Transposition activity was also evaluated by screening metagenomic sequences for those that lack an ISSoc2 or ISSoc2[partial differential] insertion at locations where one exists in a reference genome (Fig. 2). We identified 106 metagenomic sequences in the Synechococcus OS-A-like bin derived from regions in Synechococcus OS-A where ISSoc2 is inserted. Of these, 36 (34%) did not contain an ISSoc2 (Table 2). At least one metagenomic reading lacking ISSoc2 was identified for 11 of the 19 insertion sites in Synechococcus OS-A; however, since there is only ~4.2× coverage of the Synechococcus OS-A genome sequence in the metagenome, it is possible that our sampling missed “excision events” that occurred at those other eight sites. In the Synechococcus OS-B′-like bin, we identified only 14 sequences derived from the two regions where the ISSoc2 insertions are in Synechococcus OS-B′. Of these, 6 (43%) lack ISSoc2 sequence.

Table 2
Metagenome sequences showing excision of an ISSoc2 variant relative to the reference Synechococcus genome

ISSoc2[partial differential]-1 and ISSoc2[partial differential]-2 “excision events” are observed in both the Synechococcus OS-A-like and Synechococcus OS-B′-like bins (Table 2). Most insertion sites had at least one metagenomic sequence showing absence of the ISSoc2[partial differential]. Of the 109 Synechococcus OS-A-like metagenome sequences derived from regions containing ISSoc2[partial differential]-1 insertions in Synechococcus OS-A, 43 (39%) lacked an ISSoc2[partial differential]-1 insertion, as did 14 of 34 (41%) metagenome sequences from ISSoc2[partial differential]-2 insertion regions. Higher ratios of absence to presence were detected in the Synechococcus OS-B′-like bin, with 133 of 229 (58%) metagenome reads showing a lack of ISSoc2[partial differential]-1 and 28 of 52 (54%) metagenome reads showing a lack of ISSoc2[partial differential]-2.

Other ISSoc internal deletions in Synechococcus OS-A and Synechococcus OS-B′.

Internal deletion variants of other ISSoc subfamilies were identified in our examination of Synechococcus OS-A and Synechococcus OS-B′. ISSoc1, the most abundant IS in Synechococcus OS-B′, has 12 internal deletion variants in Synechococcus OS-B′ (and one in Synechococcus OS-A), ISSoc5 has five in Synechococcus OS-A, ISSoc6 has 19 in Synechococcus OS-A, and ISSoc10 has four in Synechococcus OS-B′. Many of these internal deletion variants share structural similarity with other copies of their class.

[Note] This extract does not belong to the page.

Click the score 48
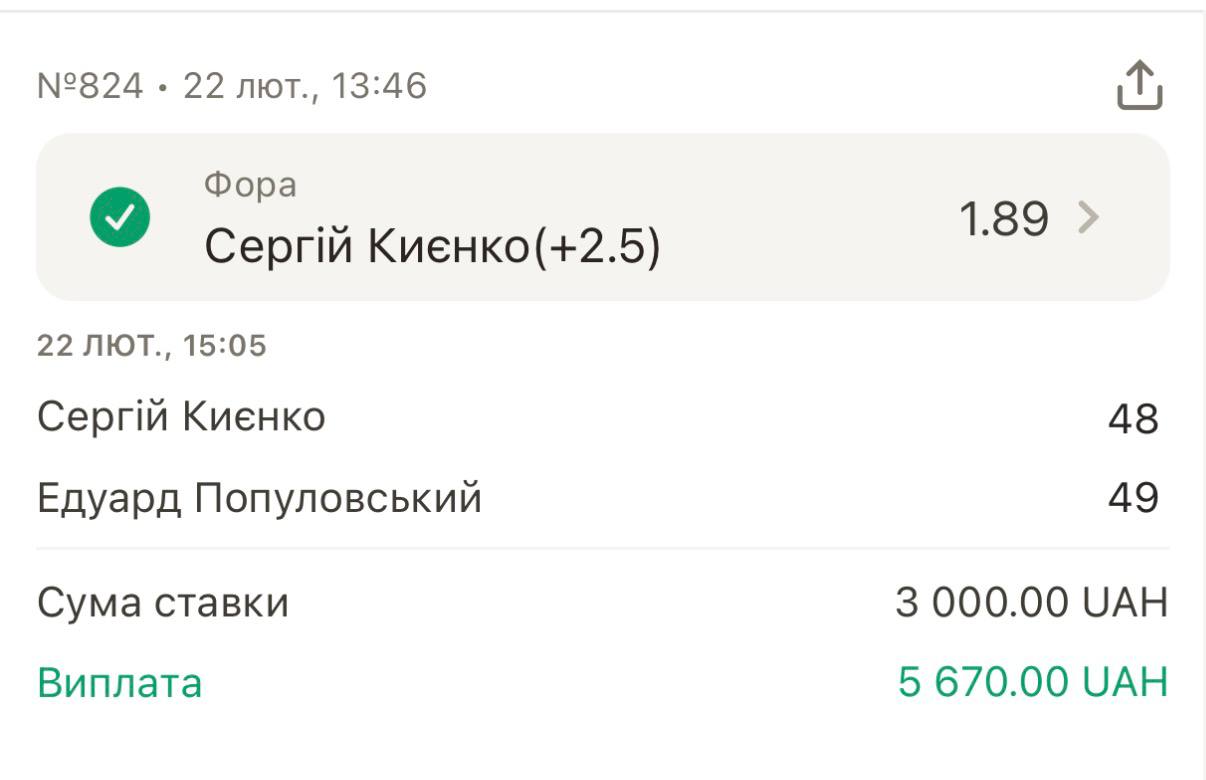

Sequence conservation between these genomic copies, however, is lower than was observed for the ISSoc2[partial differential]s. We screened the metagenome for copies of these internal deletion mutants to look for evidence of insertion/excision activity (Table 3).

Table 3
Metagenome sequences containing other ISSoc internal deletion variants

One hundred four metagenomic sequences have regions with best similarity to internal deletion mutants of ISSoc1 (ISSoc1[partial differential]s). Most are syntenic with their cognate reference genome: only three (all in the Synechococcus OS-B′-like bin) show an alternate insertion location for the ISSoc1[partial differential] sequence.

For ISSoc6, there were 200 metagenomic reads with regions similar to known ISSoc6 internal deletions (ISSoc6[partial differential]s). As expected (since ISSoc6 is found only in Synechococcus OS-A), all were in the Synechococcus OS-A-like bin. Ten showed alternate insertion locations, representing only 2 unique insertion events. Six sequences showed an insertion adjacent to locus CYA_IS00031 (encoding an ISSoc2 transposase). The other four sequences showed an intergenic insertion between CYA_2460 (encoding an aminotransferase) and CYA_2461 (encoding an oxidoreductase).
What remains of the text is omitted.